授業に対する質問・コメントQeustion and Comments
第15回授業15th
C. 信頼醸成措置や責任ある行動決議等、多国間での規範やルール作りが求められているのは疑いようがない。国連が戦時に機能しづらいということはずっと言われてきたことであるが、宇宙空間においてもそうなってしまうのではないかと不安を抱く。平時を維持するために戦時の話を進めておくのがより適切な平時の使い方ではないかと思う。平和を欲さば、戦への備えをせよ。ではないですが、敬遠していてはならないだろう。
15回という少ない講義の中、貴重なお話の数々ありがとうございました!資料は見やすいですし、解説も丁寧でしたので楽しんで受講できました。ありがとうございました!
A. 講義お疲れさまでした!私も博士課程に進むにあたり、宇宙空間の平和利用について研究するはずなのに、いつのまにか軍事利用のことばかり研究することになり・・嫌になったことがあります(笑)。他の人に「何について勉強してるの?」と訊かれて「宇宙空間の軍事利用」と答えると、なんだか戦争好きみたいに誤解されそうになったこともあります!ですが、軍事と平和って表裏一体なんですよね。両方を知らないと、両側にいる人たちを話し合えない・・。毎回の講義を通じていろいろと考えてくださりありがとうございました。
C. これまで紹介のあったSecure World Foundationの資料、CSISのSPACE THREAT ASSESSMENT、内閣府の宇宙政策資料、2019年までのSpace Security Index年次報告書などの資料を再確認できて良かったです。また、国連COPUOS、ジュネーブ軍縮会議(CD)、国連総会第1委員会・国連軍縮委員会・国連軍縮部、Open-ended Working Groupなど規範形成の併行関係も復習できました。

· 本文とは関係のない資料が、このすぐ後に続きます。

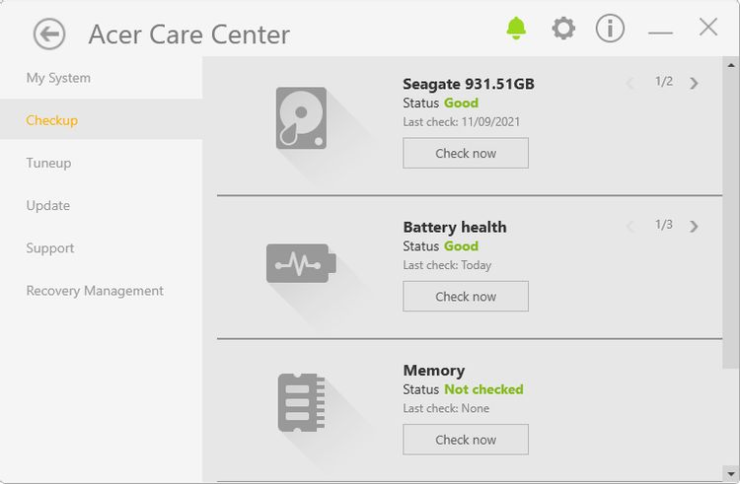The image size is (740, 484).
Task: Open notifications via the green bell icon
Action: tap(516, 28)

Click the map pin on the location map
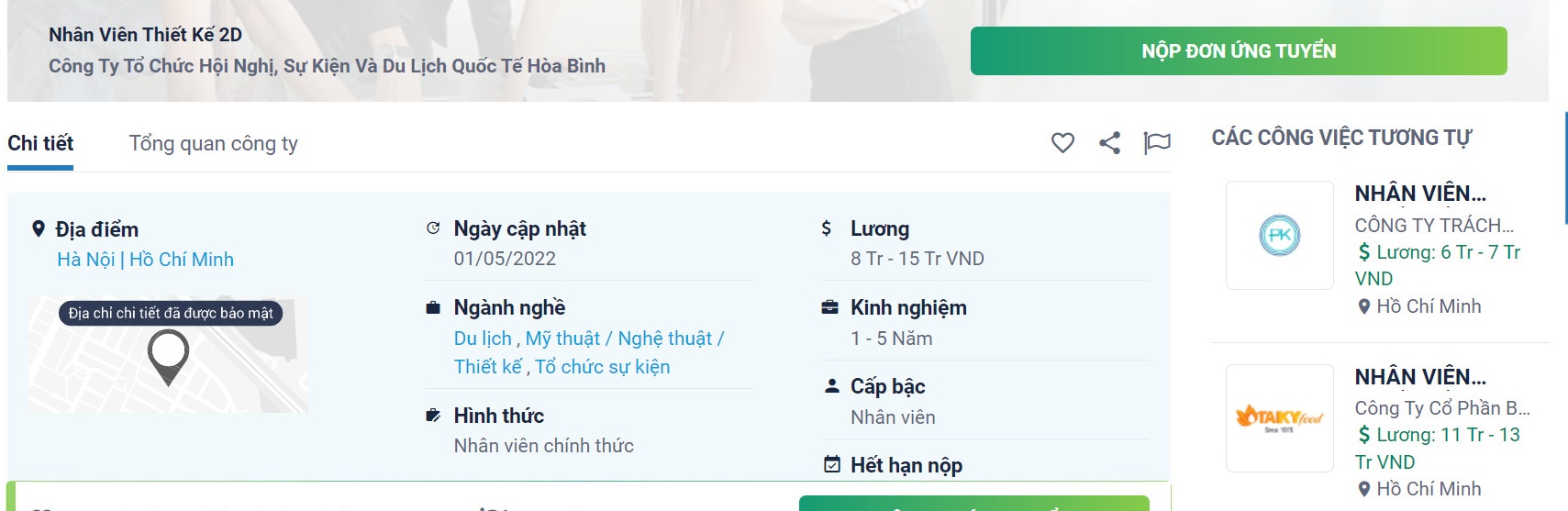(x=169, y=357)
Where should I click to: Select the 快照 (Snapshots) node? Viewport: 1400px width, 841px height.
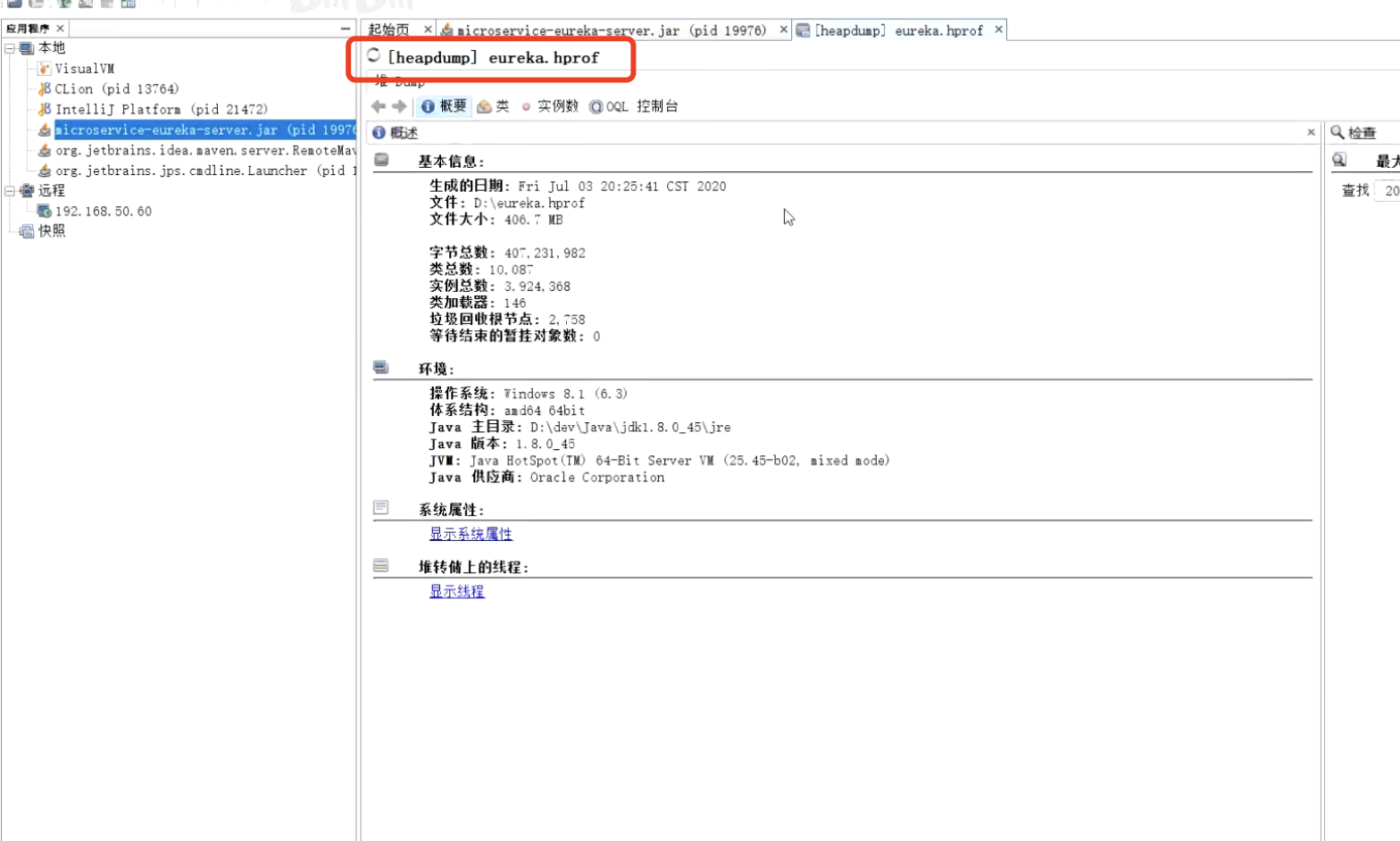pos(51,231)
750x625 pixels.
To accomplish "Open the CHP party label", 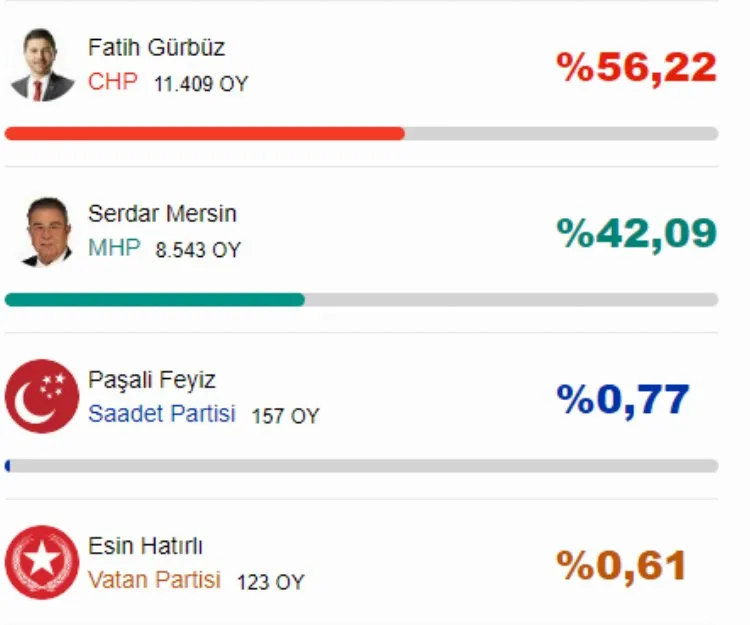I will pos(112,82).
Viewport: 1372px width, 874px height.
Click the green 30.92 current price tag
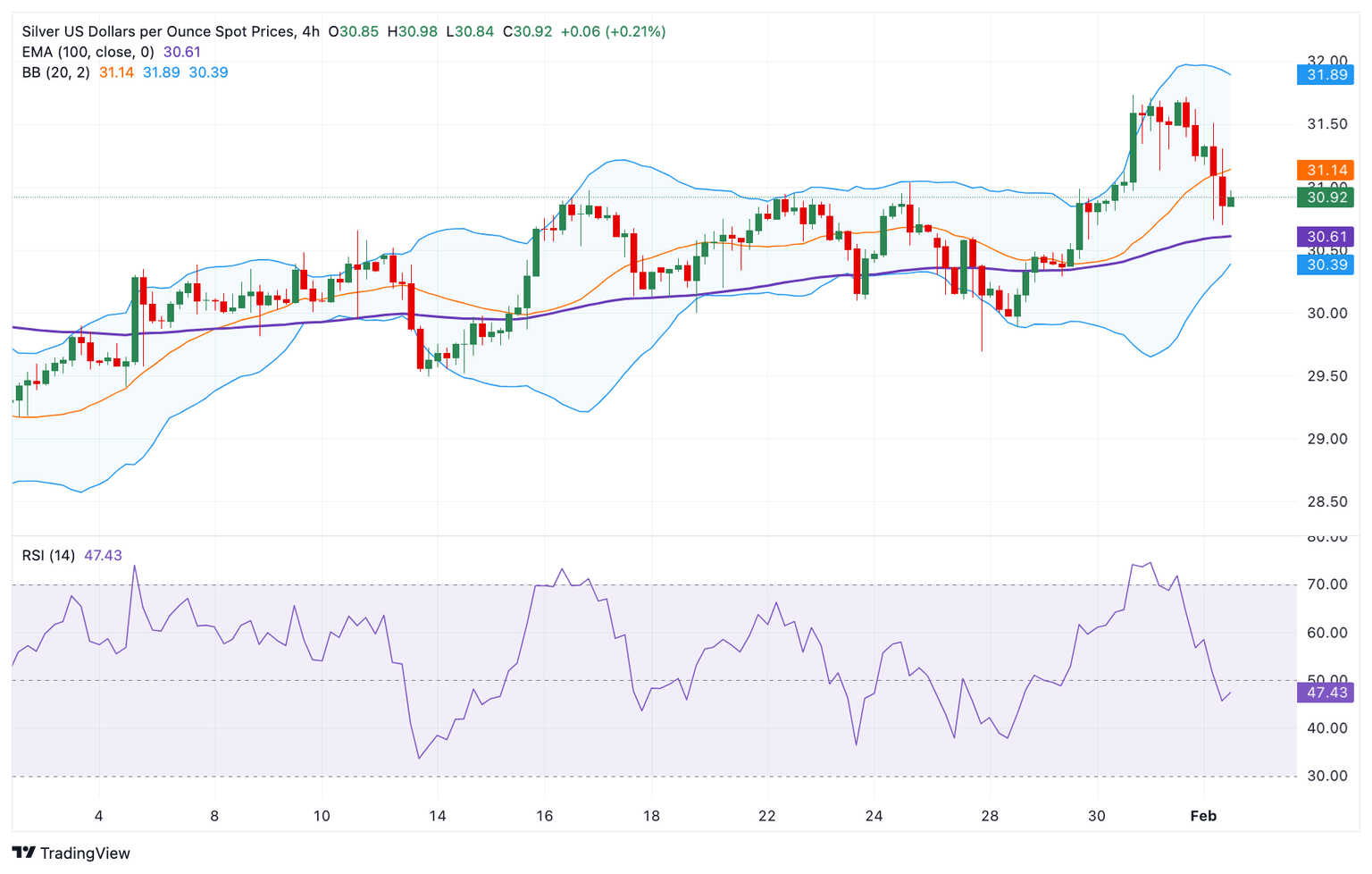coord(1326,197)
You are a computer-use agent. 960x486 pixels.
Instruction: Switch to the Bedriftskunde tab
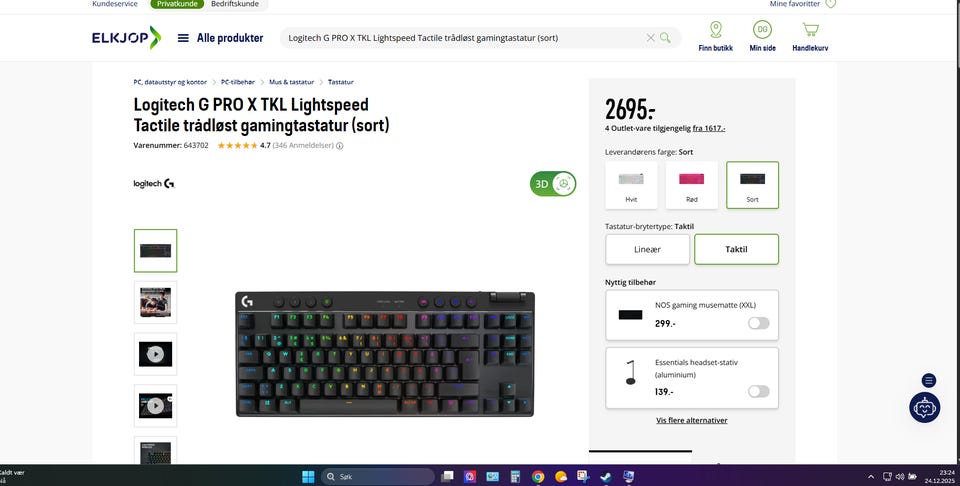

仕事柄、早く予習しなければと思っていた分野でしたので、今後の研鑽のきっかけとして大変有意義な知見を得る事ができました。HPでの公開方式は、自身の復習だけでなく他学生の着眼点なども知る事ができ、横断的な知見共有の場として参考になりました。ご多忙の中、充実した講義や質疑対応ありがとうございました。
A. こちらこそありがとうございました!「この点はしっかり勉強しましょう」と言っても、どうやって「しっかり」調べらたら良いのか悩みますよね。もちろん現在はネット上の論文や国連決議もアクセスできるのですが、短い期間の講義ですし、本講義では「最初に一歩」となる資料(情報源)をお伝えしたかったので・・少しでもお役に立てたのでしたら幸いです。
C. 授業中の質問に関連して出てきた「EUの説明の仕方はうまいが日本の場合は言葉からして雑」という評価は、宇宙関連にとどまらず政府による発信全般に言えるなあと感じます。このあたりは政府自身の問題だけでなくて下手に政府が発信のための努力をしたら「政府によるプロパガンダを許さない!」「国民を扇動しようとしている!」という人達がいる(しかも、そういう人達がメディア関係者に多い)のも大きいですが、ウクライナ侵攻での敵味方の宣伝戦とか認知戦というべき活動を見てると、そろそろ本気で考えんとダメだなあと感じました。
A. コメントありがとうございます。そうですね、国連COPUOSにおいて宇宙安全保障の話をしてしまう辺り(2019年)、日本は言葉の定義をしっかり押さえずに使ってしまう傾向が危惧されます。1967年宇宙条約第2条が禁止する「appropriation」も「領有・専有・占有」などいろいろと訳されるため、「所有権がないにもかかわらず、あたかも自分の所有物かのように“利用”する」というニュアンスが欠けていたりしますし・・。英訳にした場合、どうなるか・・という意識をもって日本語の文書を作成されると、より明確な情報が発信できそうですね。
Q. 授業のまとめでの「国連は国際人道法の適用よりも軍縮・軍備管理にとどめたいと思っている」ということを聞いて思ったんですが、過去の国際人道法は全部事後的=なにがしか問題が起こってから条約等が定められていたのに対し、宇宙法関連は実際に問題が発生する前(RPO等があるので完全に前とは言えないですが)から規制をかけようとしているという点であまり例がないような気がします。…あくまで私の知識ではほかに思いつかないだけなので本当にそうかは解りませんが。
A. ご質問ありがとうございます。これには幾つか原因があります。一度宇宙に配備した物体を回収するのはほぼ不可能という宇宙空間の特性、意思決定過程におけるコンセンサス方式の採用、宇宙活動国の少なさ、宇宙技術の軍民両方性・・などですね。ただ、宇宙空間の軍事利用に関してはMILAMOSやWOOMERAといった国際法マニュアルができていますので、研究は進んでいます。また、国連OEWGの報告書にもぜひ注目していきましょう!